At the revelation that the University of Calgary's last president, Dr. Terry White, was leaving, there was a collective sigh of relief and sensation of anticipation across campus. No more would we be subjected to White's uh-uh-ums or his student-unfriendly policies. It was time for a change. With high expectations, we welcomed our current president, the affable and easy-going Dr. Harvey Weingarten.
I first met Weingarten at the start of his term, in Sept. 2001. After an hour-long conversation, I left his office with a spring in my step, excited that the U of C finally found an administrator that understood and appreciated students.
Apparently, I'm not the best judge of character; Weingarten is not the dream administrator I'd hoped for. He claims to value undergraduate students, and I won't argue with his words. His actions however, show he's either insincere or simply naive.
His achievements of the past year are either useless to students or actually hurt them. His academic plan, Raising our Sights, is of no use to students, and according to him, it's his best achievement. While the four principles it expounds sound good, they don't always make sense. The first says that this school should be a learning-centred university... as opposed to what? Isn't that the purpose of every university? This took a year of meetings to figure out? That principle is likely a response to criticism that this school spends too much on research. But wait, the very next principle suggests we should focus more on research. Weingarten believes research and learning are complimentary, however, undergrad students rarely see much research here.
In order to combat that, we now have inquiry-based learning--a Weingarten philosophy that supposedly encourages students to become more involved in their education by allowing them access to research. In reality all I've seen from inquiry-based learning is a field trip and more group work--I haven't had increased access to research, and I'm in my fourth year, not my first.
The one thing students don't want--a tuition increase--is essentially guaranteed. Weingarten has already said tuition will not decrease, which likely means it's going to increase. In addition to the regular methods of getting more dollars, Weingarten is a big fan of differential tuition. With this, students in more expensive programs pay more, so students in lower-cost programs--think arts and sciences--don't have to offset the costs of an engineering or medical student's education. However, arts and sciences students will still see a tuition increase, rather than the decrease I would expect. Where's all that extra money going? To increase quality, Weingarten says, but it also could be going to the 16 per cent increase in graduate students.
Grad students cost more, but they do research. This university believes we have enough undergrads--which is hard to argue in light of crowded classrooms--but not enough grad students. According to Weingarten, the more grad students the better, as they'll share their research with us lowly undergrads. Never in my four years at this school has any grad student/TA ever wanted to share their research with the class. Why does Weingarten think that will happen now?

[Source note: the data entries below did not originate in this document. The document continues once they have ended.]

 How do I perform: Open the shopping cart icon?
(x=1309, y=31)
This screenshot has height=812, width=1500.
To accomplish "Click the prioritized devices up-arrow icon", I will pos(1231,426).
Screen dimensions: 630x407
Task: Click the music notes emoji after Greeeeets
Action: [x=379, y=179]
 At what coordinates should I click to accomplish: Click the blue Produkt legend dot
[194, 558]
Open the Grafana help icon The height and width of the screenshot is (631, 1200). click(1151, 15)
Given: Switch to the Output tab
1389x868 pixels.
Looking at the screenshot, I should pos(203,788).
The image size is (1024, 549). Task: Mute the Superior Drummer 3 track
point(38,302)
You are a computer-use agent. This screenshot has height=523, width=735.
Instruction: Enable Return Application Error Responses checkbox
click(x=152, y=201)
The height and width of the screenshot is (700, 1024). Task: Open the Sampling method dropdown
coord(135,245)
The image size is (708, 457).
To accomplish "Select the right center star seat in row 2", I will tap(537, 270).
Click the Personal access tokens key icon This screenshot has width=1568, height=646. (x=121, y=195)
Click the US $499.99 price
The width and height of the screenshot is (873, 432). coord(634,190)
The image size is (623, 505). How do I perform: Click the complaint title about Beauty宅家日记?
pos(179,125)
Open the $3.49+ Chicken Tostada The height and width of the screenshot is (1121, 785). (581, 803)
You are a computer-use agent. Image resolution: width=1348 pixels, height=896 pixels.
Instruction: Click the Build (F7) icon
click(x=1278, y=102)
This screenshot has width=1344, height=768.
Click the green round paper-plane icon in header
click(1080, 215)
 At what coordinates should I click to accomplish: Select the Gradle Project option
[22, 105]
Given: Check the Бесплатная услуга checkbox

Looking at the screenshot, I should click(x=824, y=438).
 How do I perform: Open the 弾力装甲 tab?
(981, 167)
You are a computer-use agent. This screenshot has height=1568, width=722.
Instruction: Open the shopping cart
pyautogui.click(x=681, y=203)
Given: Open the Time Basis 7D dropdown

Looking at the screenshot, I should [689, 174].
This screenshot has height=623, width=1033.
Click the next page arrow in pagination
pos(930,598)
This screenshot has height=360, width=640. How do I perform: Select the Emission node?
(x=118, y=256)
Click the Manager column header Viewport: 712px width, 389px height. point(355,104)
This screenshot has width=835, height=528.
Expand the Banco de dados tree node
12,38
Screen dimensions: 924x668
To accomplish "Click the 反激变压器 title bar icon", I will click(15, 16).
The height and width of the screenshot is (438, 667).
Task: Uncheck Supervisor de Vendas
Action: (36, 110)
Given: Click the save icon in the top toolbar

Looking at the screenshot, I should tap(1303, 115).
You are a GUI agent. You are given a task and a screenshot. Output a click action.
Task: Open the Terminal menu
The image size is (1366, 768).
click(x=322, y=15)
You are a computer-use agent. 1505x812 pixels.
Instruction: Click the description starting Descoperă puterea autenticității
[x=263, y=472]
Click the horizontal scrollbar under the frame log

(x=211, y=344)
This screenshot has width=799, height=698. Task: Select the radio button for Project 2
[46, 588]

Students at this school aren't dumb--that, as Weingarten once pointed out to me, is why we're here. When I came to this school, I expected the education Weingarten describes in his academic plan, but I have yet to see it. And we, like Weingarten, also want the best quality we can get. But I know I don't want it at a higher cost, and I know I don't want to destroy accessibility for future engineering, law and medical students.
Sadly, Weingarten doesn't seem to understand this. Maybe our next president will.